Maroc

Immobilier : Agenz.ma démystifie les tendances du marché

Les tendances du marché immobilier ont été traitées en profondeur par la startup marocaine agenz.ma, dans le cadre de l’Argus de l’immobilier édité par notre confrère «Challenge».

Les crises sanitaire et économique désenchantent les acteurs de l’immobilier, mais pas qu’eux puisque les particuliers sont également déboussolés. C’est ce qui ressort de l’Argus de l’immobilier de «Challenge», réalisé en partenariat avec agenz.ma, l’unique start-up au Maroc et en Afrique à avoir développé une approche innovante dans le secteur de l’immobilier, tout en le traitant en profondeur.

Pour ce qui est du comportement du marché de l’immobilier, Malik Belkeziz, PDG d’agenz.ma, est clair : «Le bon moment c’est maintenant». Il argumente en assurant qu’«on sait que les prix resteront orientés à la hausse malgré les facteurs immobilisant la dynamique du secteur et au regard des constats des agences immobilières dans les grandes villes qui prévoient une année 2023 reconfigurée et incertaine, où il y aura des gagnants et des perdants». Une fois la crise sanitaire atténuée, promoteurs et particuliers pensaient que l’immobilier ‘’atone’’, à l’arrêt durant bien des mois, inverserait la tendance en 2021, et bien plus en 2022. Mais ce n’était pas le cas, la crise économique et la guerre en Ukraine ont encore enfoncé davantage le secteur.
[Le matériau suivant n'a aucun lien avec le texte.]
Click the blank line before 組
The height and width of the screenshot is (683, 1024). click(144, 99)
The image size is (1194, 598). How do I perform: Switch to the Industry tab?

Les promoteurs subissant l’inflation des intrants et, de ce fait, freinent le lancement de leurs chantiers de construction.

De leur côté, les particuliers ne comprenant pas pourquoi les prix ne sont pas érodés par la conjoncture et que la spirale inflationniste des prix persiste, alors que des stocks d’invendus de biens neufs sont là, que des biens anciens ont des difficultés à trouver preneur.

Dans ces circonstances moroses, les prix continuent de grimper, depuis 2009 (chiffres Argus 2009 de Challenge), passant souvent, pour un appartement, du simple au double en 2022 (chiffres Argus 2023). Une tendance qui vaut pour les trois autres grandes villes du Royaume où l’immobilier a explosé ces dernières années : Rabat, Marrakech et Tanger.

Pour sa part, la capitale économique, Casablanca, moteur du marché immobilier national, voit ses prix enregistrer des tendances des plus élevées. Il est expliqué aussi par la startup que les tendances des prix sont à relativiser selon les territoires, même si le contexte de crise touche l’ensemble du pays. Il est clair que les prix du mètre carré d’un appartement dans des régions comme celles de Casablanca-Settat et de Rabat-Salé-Kénitra ne se situeront jamais en dessous de 10.000 DH/m² pour les deux capitales qu’elles abritent. Les écarts territoriaux sont plus ou moins importants, la moyenne par région du prix le plus élevé et le plus bas en atteste.